La République en Marche est un mouvement au service exclusif et unique de M. Macron. Le slogan n’est-il pas… En Marche comme Emmanuel Macron.
Cette déification de l’individu relève d’un abêtissement de la pensée humaine… Et rappelle d’autres régimes qui en faisaient une religion. A écouter quelques fidèles de M. Macron, nous n’en sommes pas loin. Et cela rejaillit sur leurs actions : comme seul le Chef a raison, toutes les autres opinions ne sont nécessairement que le fait de gens qui n’ont rien compris (des cons, quoi…) ou alors de complotistes…
Il n’y a donc plus de places pour le débat public puisque cela impliquerait qu’on écoute les propos et propositions des autres avant de décider. C’était l’objet des Partis politiques au sein duquel s’élaboraient des idées, propositions, actions qui nourrissait le débat public, laissant encore au sein de la Ve République une impression de pouvoir dire son mot à défaut d’être écouté…
Une presse et des médias totalement inféodés et décrédibilisés
Un autre contrepouvoir que la Macronie a contribué à totalement décrédibiliser ce sont les médias.
Le pouvoir vertical de la 5e République crée de facto une presse aux ordres. La structure même de la presse française est congénitalement marquée par l’inféodation au pouvoir central. La Presse parisienne, dite « Nationale », tout comme la télévision et la radio, est alimentée par le pouvoir et décline en fonction de leur sensibilité les informations qu’on leur délivre.
Macron a « amélioré » ce dispositif. Non seulement on livre aux journalistes les éléments de langage, mais l’utilisation abusive des réseaux sociaux conduit à ce qu’une cellule de l’Élysée matraque les journalistes accrédités, d’informations à tout instant, comme le narre le site « Arrêt sur Images » du 19 avril dernier.

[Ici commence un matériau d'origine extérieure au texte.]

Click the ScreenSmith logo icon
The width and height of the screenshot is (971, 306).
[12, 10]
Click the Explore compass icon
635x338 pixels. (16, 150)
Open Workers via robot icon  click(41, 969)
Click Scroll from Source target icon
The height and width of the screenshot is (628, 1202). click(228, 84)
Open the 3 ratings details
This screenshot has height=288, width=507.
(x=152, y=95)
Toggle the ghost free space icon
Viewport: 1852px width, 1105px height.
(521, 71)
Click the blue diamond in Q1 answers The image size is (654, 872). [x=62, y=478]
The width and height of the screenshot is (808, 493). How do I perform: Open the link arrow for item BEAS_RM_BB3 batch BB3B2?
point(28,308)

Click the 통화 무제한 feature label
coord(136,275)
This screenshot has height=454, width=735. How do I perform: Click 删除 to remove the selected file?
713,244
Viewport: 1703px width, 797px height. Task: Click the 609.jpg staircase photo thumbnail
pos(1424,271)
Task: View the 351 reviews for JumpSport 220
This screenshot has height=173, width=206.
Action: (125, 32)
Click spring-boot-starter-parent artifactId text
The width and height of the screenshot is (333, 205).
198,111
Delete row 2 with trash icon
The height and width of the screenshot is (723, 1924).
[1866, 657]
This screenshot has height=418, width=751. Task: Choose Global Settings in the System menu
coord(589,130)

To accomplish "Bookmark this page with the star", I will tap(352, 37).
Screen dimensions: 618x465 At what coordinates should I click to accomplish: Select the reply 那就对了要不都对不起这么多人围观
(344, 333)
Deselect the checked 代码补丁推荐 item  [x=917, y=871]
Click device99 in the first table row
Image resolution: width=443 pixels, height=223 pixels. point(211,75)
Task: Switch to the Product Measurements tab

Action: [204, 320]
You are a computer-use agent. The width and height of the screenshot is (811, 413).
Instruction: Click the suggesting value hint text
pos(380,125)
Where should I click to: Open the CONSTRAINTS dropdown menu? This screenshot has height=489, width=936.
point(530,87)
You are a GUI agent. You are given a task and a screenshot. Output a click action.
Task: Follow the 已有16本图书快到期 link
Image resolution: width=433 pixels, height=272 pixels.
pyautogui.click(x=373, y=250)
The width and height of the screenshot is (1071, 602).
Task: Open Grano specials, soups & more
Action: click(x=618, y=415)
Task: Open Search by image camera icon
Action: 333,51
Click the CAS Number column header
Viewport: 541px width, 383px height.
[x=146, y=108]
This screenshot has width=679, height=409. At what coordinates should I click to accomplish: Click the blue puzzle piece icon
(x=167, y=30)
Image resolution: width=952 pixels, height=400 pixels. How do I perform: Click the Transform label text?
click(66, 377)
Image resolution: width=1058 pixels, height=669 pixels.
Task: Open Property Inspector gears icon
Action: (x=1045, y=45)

C’est ainsi que se construit une « vérité » relayé par des « éditorialistes » et des « experts » dont le rôle est de conditionner le contenu de tous les médias sur l’ensemble du territoire. Et gare au journal ou au journaliste qui n’obtempère pas : il est immédiatement classé dans la catégorie du « fake news » (terme popularisé par… Trump et repris sans vergogne par des médias qui se veulent honorables). Avantage de cette méthode : inutile de discuter de certains arguments, ils seront classés dans la catégorie « fake news » … donc impubliables. Et l’Expert qui ose dire autre chose que la doxa, il n’aura plus d’invitation à ces fameuses tables rondes aux rhétoriques de sermons d’églises….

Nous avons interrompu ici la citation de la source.